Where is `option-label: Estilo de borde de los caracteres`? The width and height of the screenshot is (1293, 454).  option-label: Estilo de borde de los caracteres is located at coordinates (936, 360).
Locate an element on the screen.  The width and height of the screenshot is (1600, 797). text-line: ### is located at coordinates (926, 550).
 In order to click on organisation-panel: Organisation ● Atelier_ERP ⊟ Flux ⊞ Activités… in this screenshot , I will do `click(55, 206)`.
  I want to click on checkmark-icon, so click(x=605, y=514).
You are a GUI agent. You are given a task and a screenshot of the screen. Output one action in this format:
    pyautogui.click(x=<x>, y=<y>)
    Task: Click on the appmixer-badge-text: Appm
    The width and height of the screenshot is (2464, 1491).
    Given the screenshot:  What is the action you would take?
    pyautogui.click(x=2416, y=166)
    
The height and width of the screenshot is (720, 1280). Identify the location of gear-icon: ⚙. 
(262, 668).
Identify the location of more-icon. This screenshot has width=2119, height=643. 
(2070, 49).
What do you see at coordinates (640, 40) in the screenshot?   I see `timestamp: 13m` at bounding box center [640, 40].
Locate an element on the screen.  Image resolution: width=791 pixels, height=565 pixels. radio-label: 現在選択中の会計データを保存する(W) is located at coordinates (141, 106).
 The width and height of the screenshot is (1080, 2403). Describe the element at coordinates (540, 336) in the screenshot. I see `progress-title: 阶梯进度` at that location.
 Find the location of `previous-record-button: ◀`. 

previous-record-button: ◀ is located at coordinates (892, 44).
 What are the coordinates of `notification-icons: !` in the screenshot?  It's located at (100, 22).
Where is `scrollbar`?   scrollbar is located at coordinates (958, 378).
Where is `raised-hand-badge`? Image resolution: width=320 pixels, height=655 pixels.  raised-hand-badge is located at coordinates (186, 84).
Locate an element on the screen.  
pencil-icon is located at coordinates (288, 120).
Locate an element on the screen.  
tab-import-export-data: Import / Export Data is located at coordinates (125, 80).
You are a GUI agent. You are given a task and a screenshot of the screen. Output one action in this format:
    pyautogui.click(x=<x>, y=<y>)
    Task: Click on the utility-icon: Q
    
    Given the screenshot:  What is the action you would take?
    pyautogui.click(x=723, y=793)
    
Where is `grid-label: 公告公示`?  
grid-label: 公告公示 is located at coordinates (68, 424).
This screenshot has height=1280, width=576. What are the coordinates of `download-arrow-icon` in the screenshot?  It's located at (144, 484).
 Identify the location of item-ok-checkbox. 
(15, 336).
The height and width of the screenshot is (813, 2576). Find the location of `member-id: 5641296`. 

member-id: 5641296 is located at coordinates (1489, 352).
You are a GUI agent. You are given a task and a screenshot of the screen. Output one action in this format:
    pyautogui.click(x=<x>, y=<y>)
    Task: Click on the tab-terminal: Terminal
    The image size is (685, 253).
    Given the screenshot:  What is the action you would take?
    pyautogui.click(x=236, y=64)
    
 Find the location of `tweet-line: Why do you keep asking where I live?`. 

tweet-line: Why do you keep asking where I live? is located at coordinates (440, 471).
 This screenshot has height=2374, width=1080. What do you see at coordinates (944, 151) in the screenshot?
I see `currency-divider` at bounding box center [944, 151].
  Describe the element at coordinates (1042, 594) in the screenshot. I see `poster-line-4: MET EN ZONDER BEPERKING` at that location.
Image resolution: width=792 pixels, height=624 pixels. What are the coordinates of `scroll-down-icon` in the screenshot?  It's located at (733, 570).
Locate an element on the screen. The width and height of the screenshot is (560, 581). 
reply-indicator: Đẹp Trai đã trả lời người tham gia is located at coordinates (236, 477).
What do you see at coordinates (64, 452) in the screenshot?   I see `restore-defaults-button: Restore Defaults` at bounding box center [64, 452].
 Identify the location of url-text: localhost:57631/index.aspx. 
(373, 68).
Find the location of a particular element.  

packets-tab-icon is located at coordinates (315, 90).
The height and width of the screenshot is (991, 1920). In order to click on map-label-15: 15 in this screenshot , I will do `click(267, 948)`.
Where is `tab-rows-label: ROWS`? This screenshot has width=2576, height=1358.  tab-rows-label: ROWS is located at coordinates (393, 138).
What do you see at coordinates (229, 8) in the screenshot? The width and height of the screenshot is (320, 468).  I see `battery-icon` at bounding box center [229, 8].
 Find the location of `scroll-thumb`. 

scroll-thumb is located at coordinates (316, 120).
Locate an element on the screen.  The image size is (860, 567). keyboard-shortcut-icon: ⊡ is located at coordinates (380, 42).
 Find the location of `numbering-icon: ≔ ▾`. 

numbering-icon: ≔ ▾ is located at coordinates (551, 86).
☆ ☆ ☆ ☆ ☆
* **EXERCISE DETAILS**:
Reproduce all of the material above verbatim, line for line, without changing anything.

* **ANSWER TO THE PROBLEM**:
Where is `option-label: Estilo de borde de los caracteres`? The width and height of the screenshot is (1293, 454).  option-label: Estilo de borde de los caracteres is located at coordinates (936, 360).
Locate an element on the screen.  The width and height of the screenshot is (1600, 797). text-line: ### is located at coordinates (926, 550).
 In order to click on organisation-panel: Organisation ● Atelier_ERP ⊟ Flux ⊞ Activités… in this screenshot , I will do `click(55, 206)`.
  I want to click on checkmark-icon, so click(x=605, y=514).
You are a GUI agent. You are given a task and a screenshot of the screen. Output one action in this format:
    pyautogui.click(x=<x>, y=<y>)
    Task: Click on the appmixer-badge-text: Appm
    The width and height of the screenshot is (2464, 1491).
    Given the screenshot:  What is the action you would take?
    pyautogui.click(x=2416, y=166)
    
The height and width of the screenshot is (720, 1280). Identify the location of gear-icon: ⚙. 
(262, 668).
Identify the location of more-icon. This screenshot has width=2119, height=643. 
(2070, 49).
What do you see at coordinates (640, 40) in the screenshot?   I see `timestamp: 13m` at bounding box center [640, 40].
Locate an element on the screen.  Image resolution: width=791 pixels, height=565 pixels. radio-label: 現在選択中の会計データを保存する(W) is located at coordinates (141, 106).
 The width and height of the screenshot is (1080, 2403). Describe the element at coordinates (540, 336) in the screenshot. I see `progress-title: 阶梯进度` at that location.
 Find the location of `previous-record-button: ◀`. 

previous-record-button: ◀ is located at coordinates (892, 44).
 What are the coordinates of `notification-icons: !` in the screenshot?  It's located at (100, 22).
Where is `scrollbar`?   scrollbar is located at coordinates (958, 378).
Where is `raised-hand-badge`? Image resolution: width=320 pixels, height=655 pixels.  raised-hand-badge is located at coordinates (186, 84).
Locate an element on the screen.  
pencil-icon is located at coordinates (288, 120).
Locate an element on the screen.  
tab-import-export-data: Import / Export Data is located at coordinates (125, 80).
You are a GUI agent. You are given a task and a screenshot of the screen. Output one action in this format:
    pyautogui.click(x=<x>, y=<y>)
    Task: Click on the utility-icon: Q
    
    Given the screenshot:  What is the action you would take?
    pyautogui.click(x=723, y=793)
    
Where is `grid-label: 公告公示`?  
grid-label: 公告公示 is located at coordinates (68, 424).
This screenshot has height=1280, width=576. What are the coordinates of `download-arrow-icon` in the screenshot?  It's located at (144, 484).
 Identify the location of item-ok-checkbox. 
(15, 336).
The height and width of the screenshot is (813, 2576). Find the location of `member-id: 5641296`. 

member-id: 5641296 is located at coordinates (1489, 352).
You are a GUI agent. You are given a task and a screenshot of the screen. Output one action in this format:
    pyautogui.click(x=<x>, y=<y>)
    Task: Click on the tab-terminal: Terminal
    The image size is (685, 253).
    Given the screenshot:  What is the action you would take?
    pyautogui.click(x=236, y=64)
    
 Find the location of `tweet-line: Why do you keep asking where I live?`. 

tweet-line: Why do you keep asking where I live? is located at coordinates (440, 471).
 This screenshot has height=2374, width=1080. What do you see at coordinates (944, 151) in the screenshot?
I see `currency-divider` at bounding box center [944, 151].
  Describe the element at coordinates (1042, 594) in the screenshot. I see `poster-line-4: MET EN ZONDER BEPERKING` at that location.
Image resolution: width=792 pixels, height=624 pixels. What are the coordinates of `scroll-down-icon` in the screenshot?  It's located at (733, 570).
Locate an element on the screen. The width and height of the screenshot is (560, 581). 
reply-indicator: Đẹp Trai đã trả lời người tham gia is located at coordinates (236, 477).
What do you see at coordinates (64, 452) in the screenshot?   I see `restore-defaults-button: Restore Defaults` at bounding box center [64, 452].
 Identify the location of url-text: localhost:57631/index.aspx. 
(373, 68).
Find the location of a particular element.  

packets-tab-icon is located at coordinates (315, 90).
The height and width of the screenshot is (991, 1920). In order to click on map-label-15: 15 in this screenshot , I will do `click(267, 948)`.
Where is `tab-rows-label: ROWS`? This screenshot has width=2576, height=1358.  tab-rows-label: ROWS is located at coordinates (393, 138).
What do you see at coordinates (229, 8) in the screenshot? The width and height of the screenshot is (320, 468).  I see `battery-icon` at bounding box center [229, 8].
 Find the location of `scroll-thumb`. 

scroll-thumb is located at coordinates (316, 120).
Locate an element on the screen.  The image size is (860, 567). keyboard-shortcut-icon: ⊡ is located at coordinates (380, 42).
 Find the location of `numbering-icon: ≔ ▾`. 

numbering-icon: ≔ ▾ is located at coordinates (551, 86).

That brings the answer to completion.